PP and Vox will defend today their veto to the criminalization of harassment of women who abort


Santiago Abascal, during a speech in Congress

Santiago Abascal, during a speech in Congress
Europa Press

The bill of the PSOE what does he contemplate jail sentences for those who harass women who attend abortion clinics returns this Thursday to the Plenary of Congress of Deputies with the debate of the amendments to all PP and Vox, which will foreseeably be rejected.

Last September the Plenary gave the green light to the socialist proposal to reform the Penal Code to add a new precept that punishes the bullies and harassers who are concentrated at the doors of these clinics with a imprisonment from three months to one year or with work for the benefit of the community from 31 to 80 days.

All groups then supported the initiative except PP and Vox, who have presented vetoes to the text, and everything indicates that they will not go ahead so the bill will continue its parliamentary processing.

The PP argues in its amendment that the inclusion of a new article, 172 quater, proposed by the socialist group, is "unnecessary and repetitive" because the Penal Code already protects against threats and coercion.

For the 'popular' this reform represents a "sectarian use of institutions and the legal system "and, furthermore," limits "the exercise of fundamental rights of freedom of expression and assembly.

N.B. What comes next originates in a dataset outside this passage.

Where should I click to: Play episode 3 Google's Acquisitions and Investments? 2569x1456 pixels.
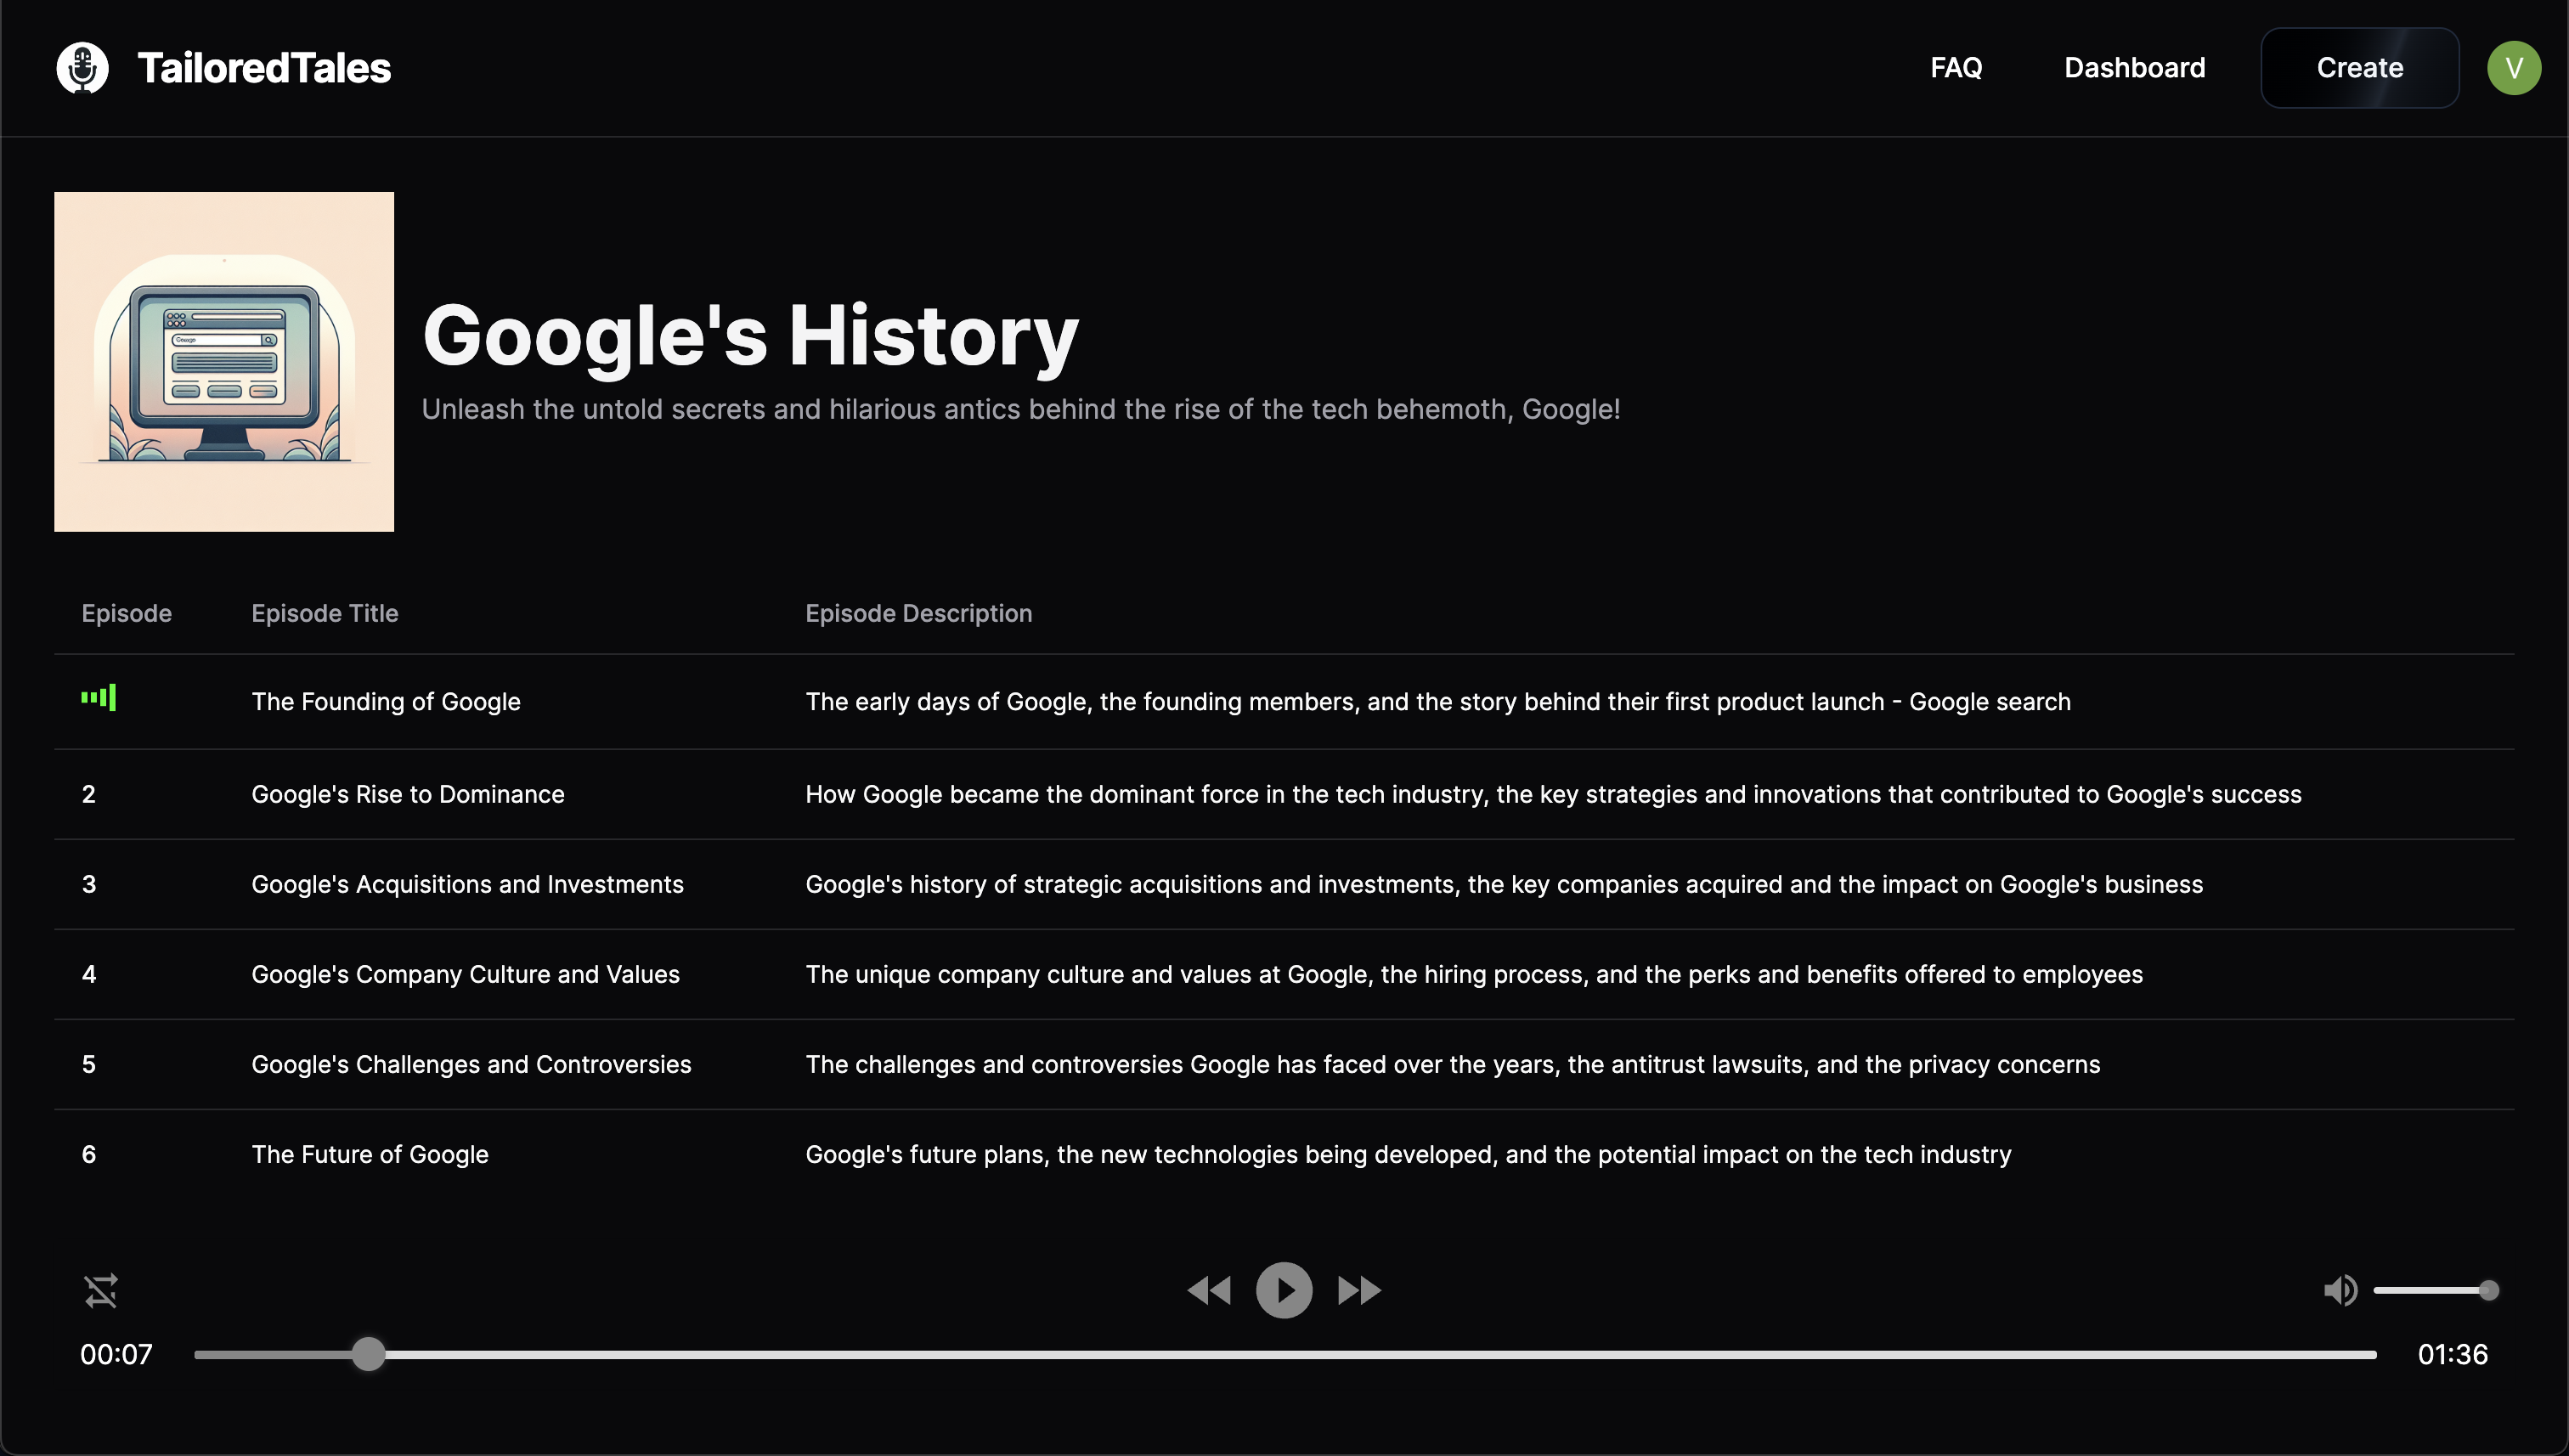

In the amendment, he asks why not "also regulate a specific type to those who suffer harassment, intimidation or violence because of their political affiliation or those who want to use the official language of our country in their business without being threatened or violated, or consider acts of harassment in front of places of worship or religious, "among others.

And he denounces that while the pickets of the strikes are decriminalized, it is intended penalize "volunteers" who are at the gates of the centers and whose function, maintains the PP, is to "inform and assist" women who go to abortion clinics.

The Vox amendment also considers that the PSOE bill is "deeply disturbing" of fundamental rights and "censorship" freedoms of meeting, expression and ideology of people "whose thought and discourse on abortion differs from that considered acceptable by the Government and the political groups that support it."

According to Vox, the people who come to the doors of these clinics, offer prayers, advice and support of various kinds to women who are interested in receiving it in a context "absolutely peaceful and free from coercion".

What's more, criticizes that the reform is made through a bill avoiding the mandatory study of the constitutional bodies "that would warn about the unconstitutionality of the norm."

As alternative text, the formation of Santiago Abascal proposes the suppression of several sections of article 172 of the Penal Code to end "the criminalization of man operated by gender legislation".